Quiksilver, Inc., today announced operating results for the fourth quarter and full year ended October 31, 2003. Consolidated revenues for the fourth quarter of fiscal 2003 increased 37% to $269.2 million as compared to fiscal 2002 fourth quarter consolidated revenues of $196.1 million. Consolidated net income for the fourth quarter of fiscal 2003 increased 43% to $17.4 million as compared to $12.2 million.
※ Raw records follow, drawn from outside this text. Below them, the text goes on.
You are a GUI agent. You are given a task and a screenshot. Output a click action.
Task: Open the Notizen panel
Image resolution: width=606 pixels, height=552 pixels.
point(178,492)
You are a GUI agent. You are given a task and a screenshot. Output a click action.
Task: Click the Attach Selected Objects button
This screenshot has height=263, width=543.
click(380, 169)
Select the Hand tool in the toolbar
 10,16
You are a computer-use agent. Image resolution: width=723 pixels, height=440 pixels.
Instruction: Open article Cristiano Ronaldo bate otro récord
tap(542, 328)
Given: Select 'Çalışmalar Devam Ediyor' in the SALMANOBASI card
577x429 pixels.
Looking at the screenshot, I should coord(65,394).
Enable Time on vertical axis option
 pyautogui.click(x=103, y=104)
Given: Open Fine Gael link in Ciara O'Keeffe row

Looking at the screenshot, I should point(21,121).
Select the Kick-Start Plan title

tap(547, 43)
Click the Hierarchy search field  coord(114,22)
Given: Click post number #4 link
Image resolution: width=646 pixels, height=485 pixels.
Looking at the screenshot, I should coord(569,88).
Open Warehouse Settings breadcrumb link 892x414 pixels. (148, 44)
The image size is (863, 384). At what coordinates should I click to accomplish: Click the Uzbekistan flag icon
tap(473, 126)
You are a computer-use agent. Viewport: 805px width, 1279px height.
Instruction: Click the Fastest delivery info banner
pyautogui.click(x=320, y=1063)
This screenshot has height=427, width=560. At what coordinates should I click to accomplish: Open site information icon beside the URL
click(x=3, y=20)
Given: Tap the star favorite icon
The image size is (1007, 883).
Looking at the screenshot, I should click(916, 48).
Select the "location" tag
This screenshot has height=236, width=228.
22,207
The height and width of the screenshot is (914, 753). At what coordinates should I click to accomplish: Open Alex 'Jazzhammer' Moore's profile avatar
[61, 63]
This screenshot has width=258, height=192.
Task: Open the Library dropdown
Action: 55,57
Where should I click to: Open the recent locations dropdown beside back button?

Fourth quarter fully diluted earnings per share was $0.30 versus $0.25 for the fourth quarter of fiscal 2002.
Consolidated revenues for the full year of fiscal 2003 increased 38% to $975.0 as compared to fiscal 2002 full year consolidated revenues of $705.5. Consolidated net income for the full year of fiscal 2003 increased 56% to $58.5 million as compared to $37.6 in fiscal 2002, and diluted earnings per share for the full year increased 34% to $1.03 versus $0.77 for the full year of fiscal 2002.
Robert B. McKnight, Jr., Chairman of the Board and Chief Executive Officer of Quiksilver, commented, #'We are pleased to have exceeded our plan for the fourth quarter, and we finished the year with clean inventories, continued strong sell through rates, and an excellent strategic position in the marketplace. As we close in on the $1 billion revenue mark in the upcoming year, we are excited about our prospects both domestically and around the world.''
Revenues in the Americas increased 15% during the fourth quarter of fiscal 2003 to $125.6 million as compared to fiscal 2002 fourth quarter revenues of $109.7 million. As measured in U.S. dollars and reported in the financial statements, European revenues increased 25% during the fourth quarter of fiscal 2003 to $106.7 million as compared to fiscal 2002 fourth quarter European revenues of $85.3 million. As measured in euros, European revenues increased 8% for those same periods. Revenues in the Asia/Pacific segment, which was added in the first quarter of fiscal 2003, totaled $36.7 million. In constant dollars, overall Spring bookings increased 6% over the previous year.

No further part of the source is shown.